Directions for this task
Only the lines below between the ones containing "Viewport: 948px width, 533px height." and "Where should I click to: Click the cyan-to-blue", inclusive, are to be reproduced, each exactly as it stands.

Records provided
══════

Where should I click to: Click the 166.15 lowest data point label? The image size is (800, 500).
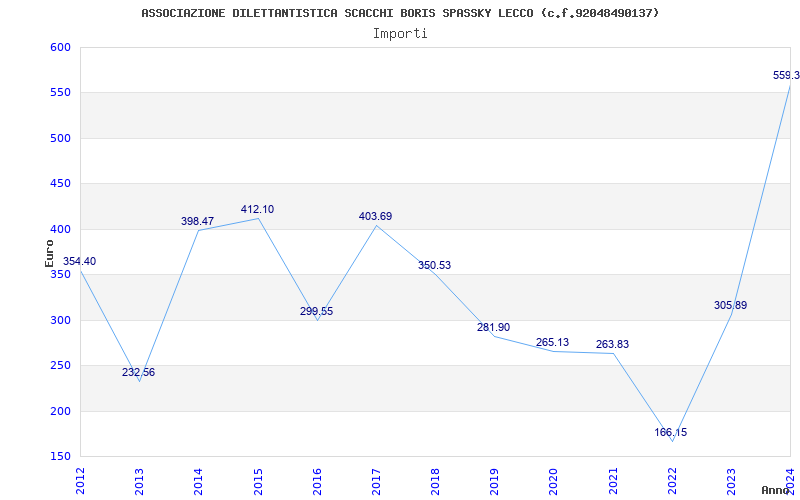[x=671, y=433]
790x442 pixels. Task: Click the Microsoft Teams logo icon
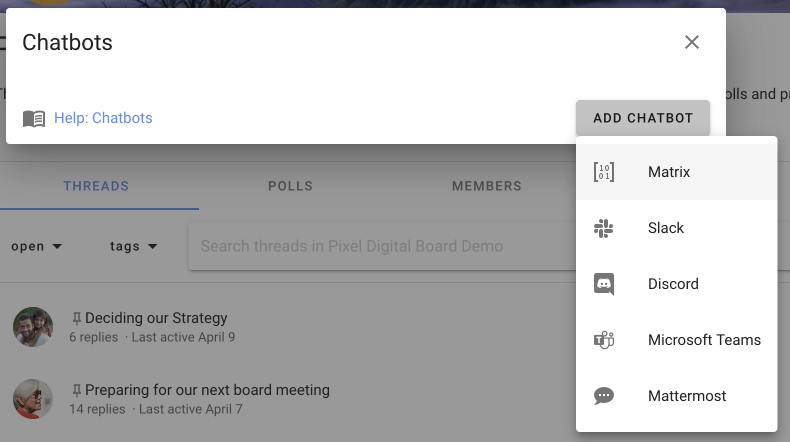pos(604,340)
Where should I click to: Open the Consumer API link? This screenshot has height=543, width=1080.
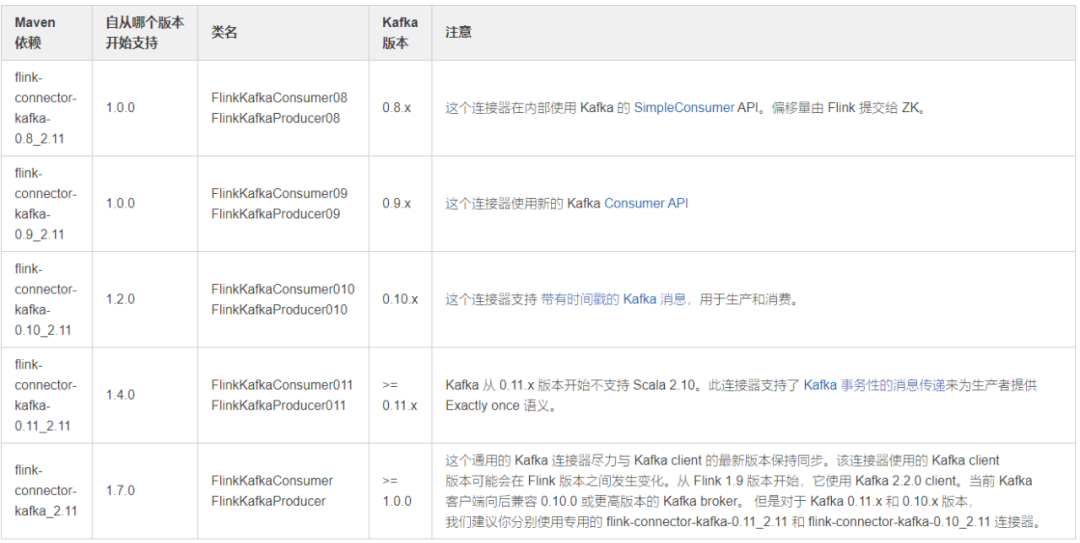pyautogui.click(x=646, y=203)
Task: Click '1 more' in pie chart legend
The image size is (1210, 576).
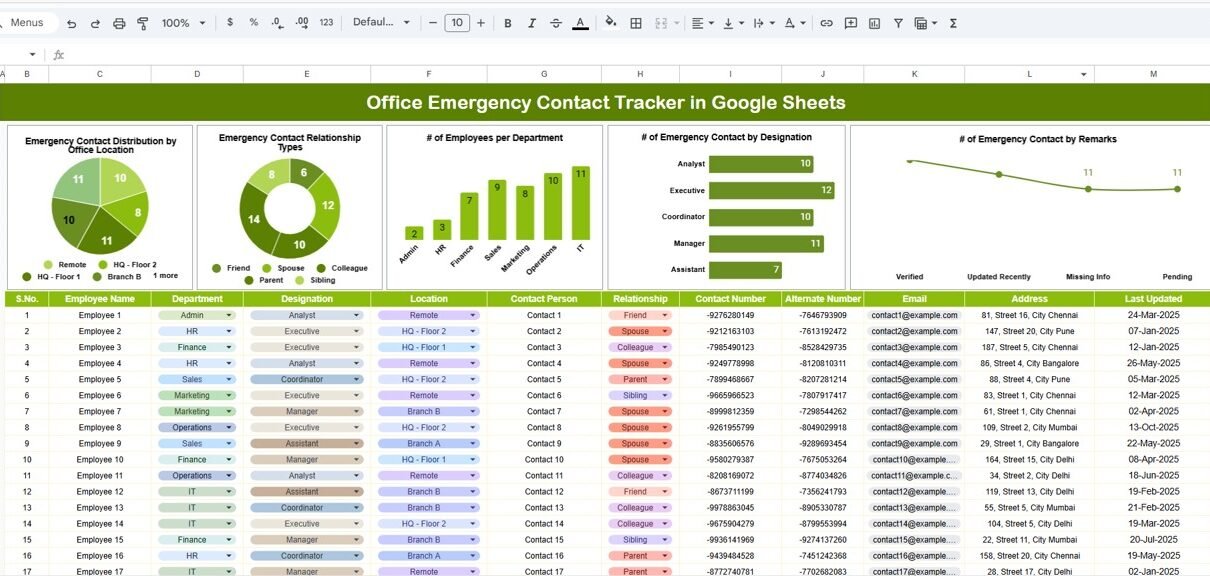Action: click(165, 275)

══════

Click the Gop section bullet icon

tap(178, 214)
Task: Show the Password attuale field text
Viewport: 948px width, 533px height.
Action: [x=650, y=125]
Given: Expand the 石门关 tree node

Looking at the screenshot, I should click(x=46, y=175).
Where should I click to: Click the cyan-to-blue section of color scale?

══════

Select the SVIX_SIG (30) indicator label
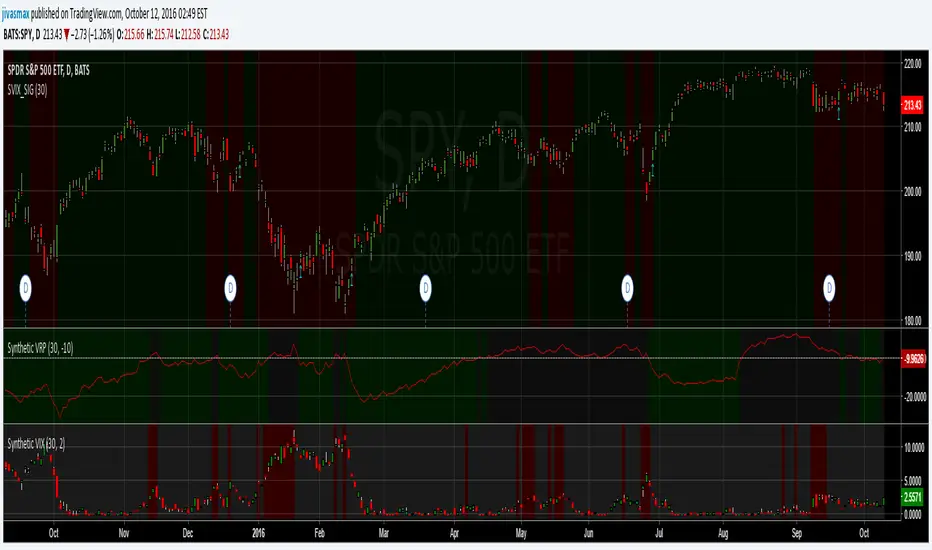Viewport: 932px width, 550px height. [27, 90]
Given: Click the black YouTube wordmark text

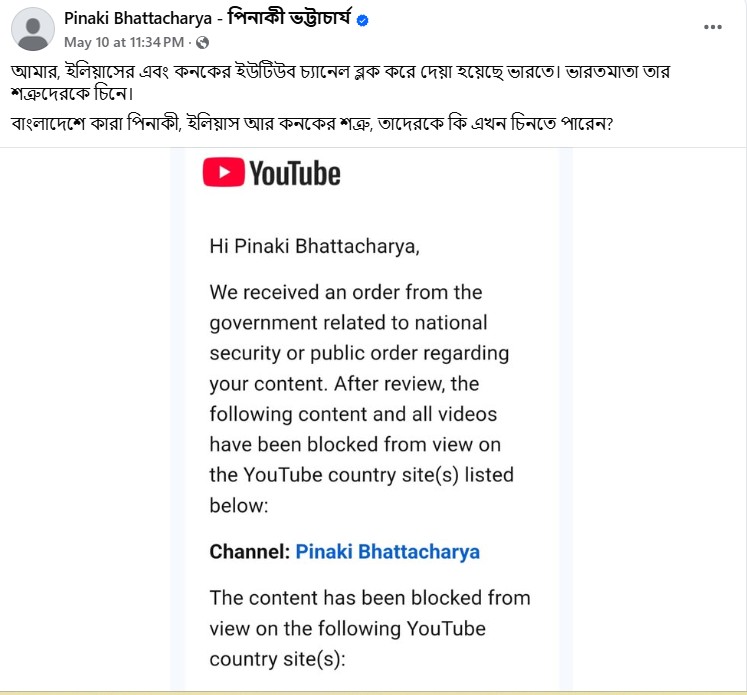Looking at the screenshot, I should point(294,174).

══════

Response box
Viewport: 948px width, 533px height.
Action: [x=650, y=125]
Given: Expand the 石门关 tree node

Looking at the screenshot, I should click(x=46, y=175).
Where should I click to: Click the cyan-to-blue section of color scale?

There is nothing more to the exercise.